Plasmide

Schéma représentant une bactérie contenant des plasmides.

En microbiologie et en biologie moléculaire, un plasmide désigne une molécule d'ADN distincte de l'ADN chromosomique, capable de réplication autonome et non essentielle à la survie de la cellule. Le terme plasmide fut introduit par le biologiste moléculaire américain Joshua Lederberg en 1952[1]. Un plasmide porte un ensemble de gènes permettant sa propre réplication et fréquemment des gènes de résistance à des antibiotiques qui apportent un avantage aux bactéries qui les contiennent.

Les plasmides sont bicaténaires (constitués de deux brins complémentaires) et généralement circulaires. On les trouve presque exclusivement dans les bactéries et parfois dans d'autres micro-organismes comme le plasmide 2Mu que l'on trouve dans la levure Saccharomyces cerevisiae (levure de boulangerie), un eucaryote unicellulaire.

Les plasmides peuvent être présents en nombre de copies variable. Les grands plasmides naturels (>50 kb) sont souvent présent à une ou deux copies par cellule, comme le chromosome. Les plasmides construits par génie génétique pour des utilisations biotechnologiques (expression de protéine recombinante, clonage de gène, séquençage de l'ADN) ont souvent été modifiés pour être présents à un nombre de copies beaucoup plus élevé, de l'ordre quelques dizaines à quelques centaines, ce qui permet une amplification de la production d'ADN et/ou de protéines.

Plusieurs plasmides différents peuvent coexister dans une même cellule sous condition de leur compatibilité mutuelle. Certains plasmides sont capables de s'intégrer aux chromosomes ; on appelle ces plasmides des épisomes.

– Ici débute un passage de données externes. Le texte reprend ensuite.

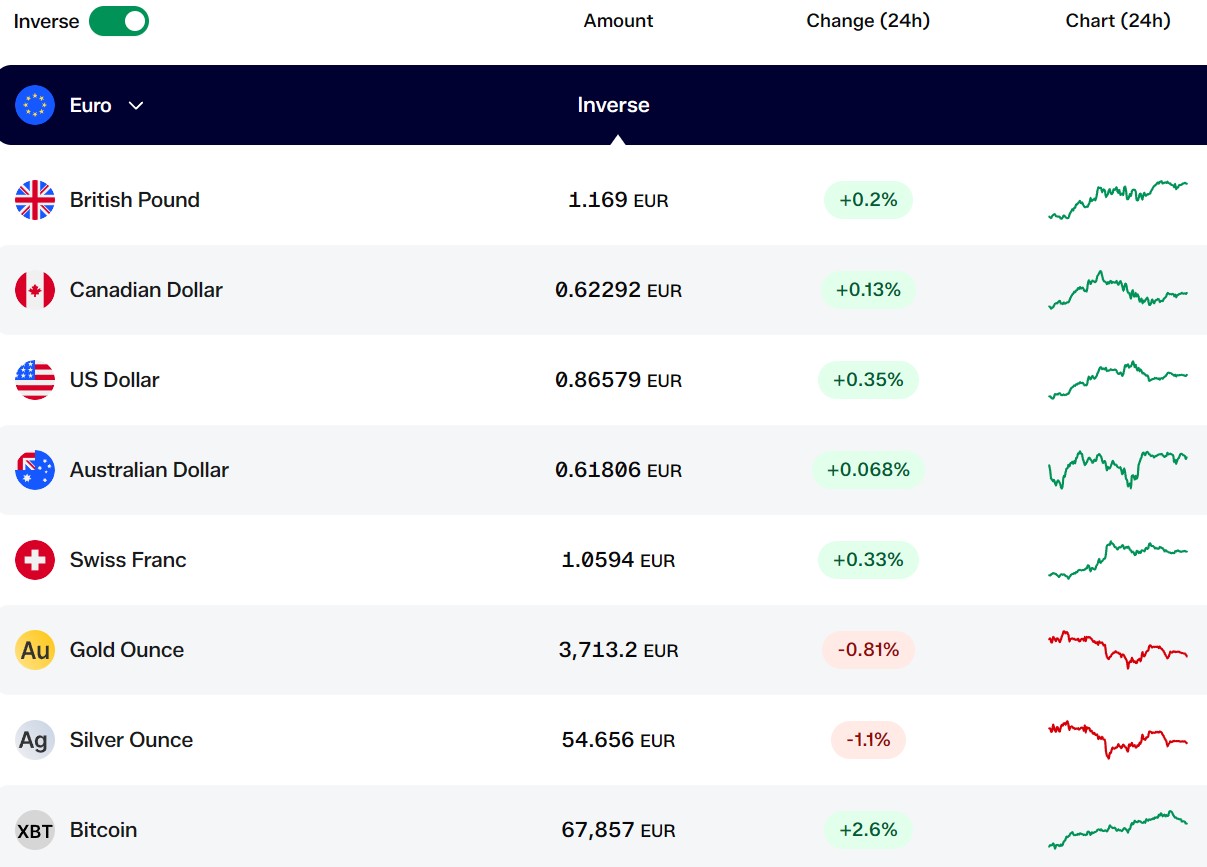This screenshot has height=867, width=1207.
Task: Click the Gold Ounce Au icon
Action: 35,650
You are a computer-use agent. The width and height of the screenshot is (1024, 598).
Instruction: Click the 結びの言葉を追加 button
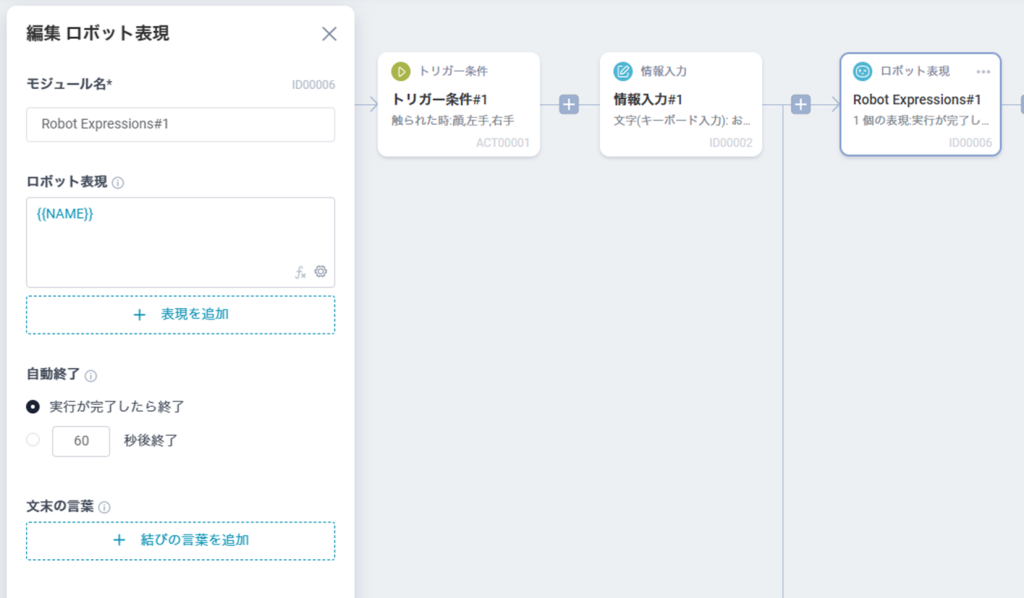180,540
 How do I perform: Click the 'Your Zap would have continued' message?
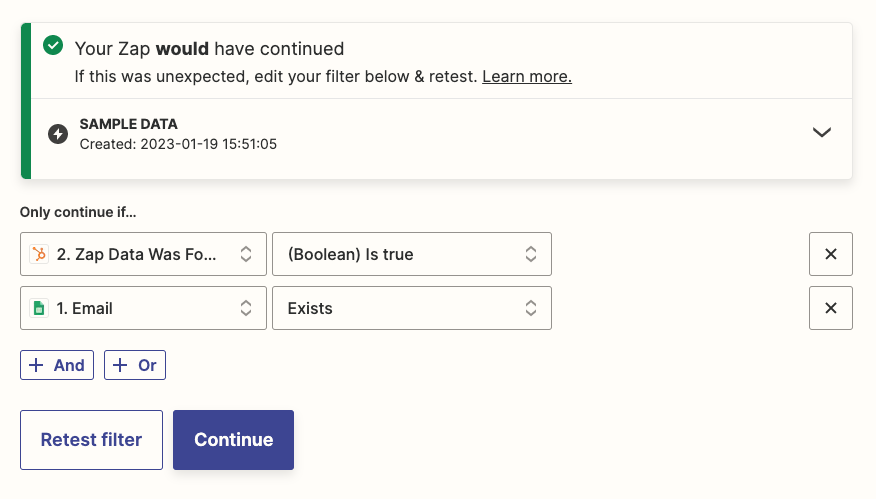click(x=209, y=48)
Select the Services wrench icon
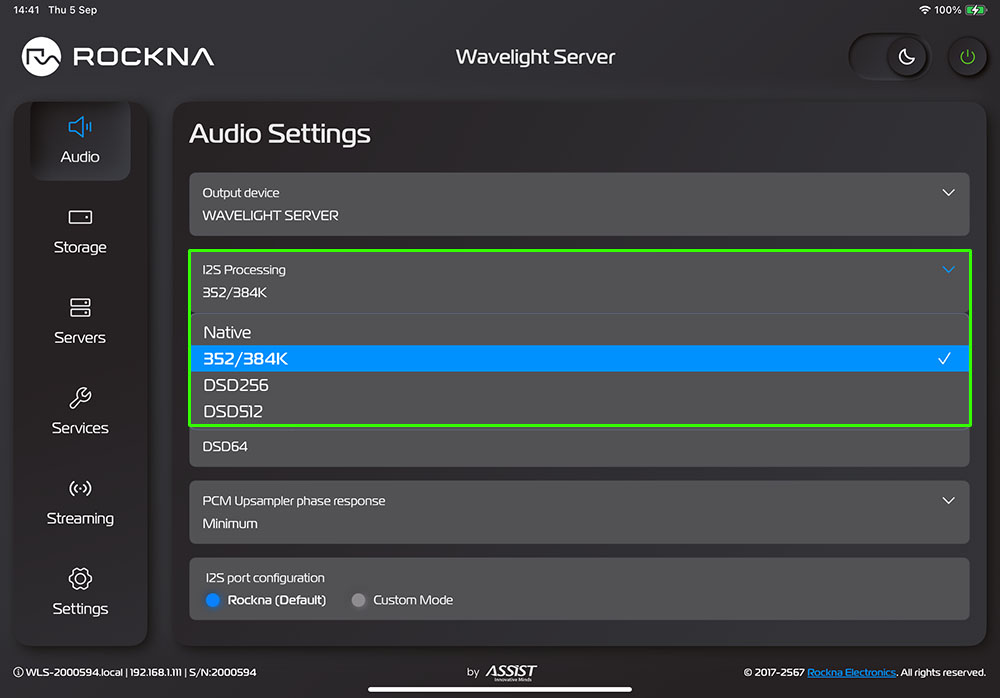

Les plasmides participent aux transferts horizontaux de gènes entre les populations bactériennes, et donc à la dissémination des gènes conférant des avantages sélectifs (par exemple des résistances aux antibiotiques ou des facteurs de virulence). La mobilité des plasmides (par conjugaison) au sein des populations bactériennes accroît le spectre d'hôte des gènes impliqués dans la virulence. Ces gènes offrent en contrepartie un avantage sélectif pour le plasmide et les bactéries hôtes. On conçoit donc la nature quasi ubiquitaire et persistante des plasmides chez les bactéries pathogènes.